What about its application to person and family engagement?
We have several projects that focus on helping people become more involved in their health care. The
Proactive Health Consumer program helps individuals more fully engage with the health care system by
becoming more informed about their choices, sharing in decision-making with their health care
provider, making financially responsible choices and, of course, engaging in healthy behaviors. The
program is targeted to consumers’ roles as patients or users of health care, purchasers of health care,
and providers of care to family members such as children or elderly parents. The program focuses on
behavior changes that result in people using the tools that are out there, such as claims trackers or
decision aids for a health condition. These tools are available from a variety of sources but most people
don’t use them. They’re just not ready to become proactive about their health care. So our focus is on
the process of getting them to become more proactive and engaged.

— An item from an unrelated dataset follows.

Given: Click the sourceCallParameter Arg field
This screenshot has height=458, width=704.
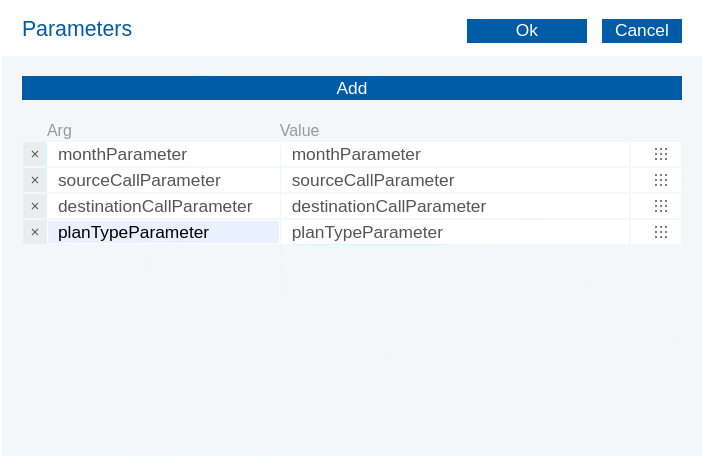Looking at the screenshot, I should [x=163, y=180].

Why aren’t people ready to be proactive?
For a variety of reasons. Sometimes, it’s because they don’t realize that there is a need to change. They
may not grasp that there is an issue that might be harmful to them. It could be that they have tried to
change and failed and they’re demoralized. Or, they think they can’t do it or don’t feel empowered to do
it. What our programs focus on is, as I said, each person’s stage of change and what it will take to move
them forward to the next stage. We don’t pressure them to take action right away. We actually bring
them through the whole change process, one stage at a time. And that leads to much more sustained
engagement and behavior change in the long run.

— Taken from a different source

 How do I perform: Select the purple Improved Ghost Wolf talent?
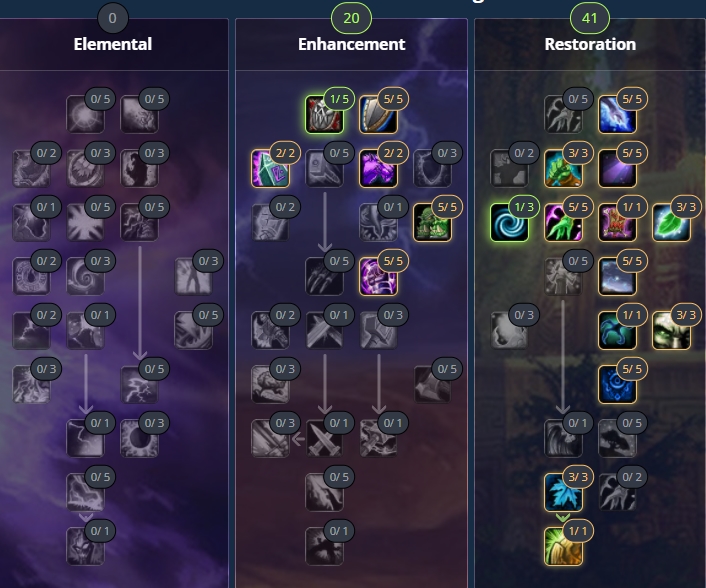pos(378,169)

Why do you think change is such an important factor in helping people become more activated in the
health journey?

It is a change process. As I mentioned, we know that simply educating people that smoking is bad for
them or that they shouldn’t be doing something doesn’t always mean that they’re going to stop. I think
for many people, becoming engaged in their health care is something new. As the health care system is
changing, people are taking on different roles and responsibilities and it is a change in the way that they
behave and interact. By getting them more engaged and proactive about their health care, they take
more control of it, they are more educated about what’s happening, and they also make better
decisions about their care. There are so many changes going on in the health care system right now that
without having some level of engagement, people can feel a little bit lost.

What about engagement from a clinician’s or caregiver’s perspective? How do you motivate them to
change?

We do a lot of work with clinicians to help them understand the behavior change process. Clinicians can
get very demoralized if they’ve been telling a client that there is something they could be doing that
would improve their health, or their life in general, and the person doesn’t make that change. By
educating them on the TTM and the science of behavior change, we can help them refine in small ways
how they interact with someone – to recognize the little changes going on and how they can provide
more engaging messages to help each individual along the process. Historically, if you have someone
who is in Precontemplation you try to move them directly to Action. If you tell someone they need to
cut down on their drinking and they have no intention of stopping drinking, the person is either going to
lie about it, become very defensive, or find another provider. By helping providers understand what the
behavior change process is, we can help not only the patient but also the provider be more effective.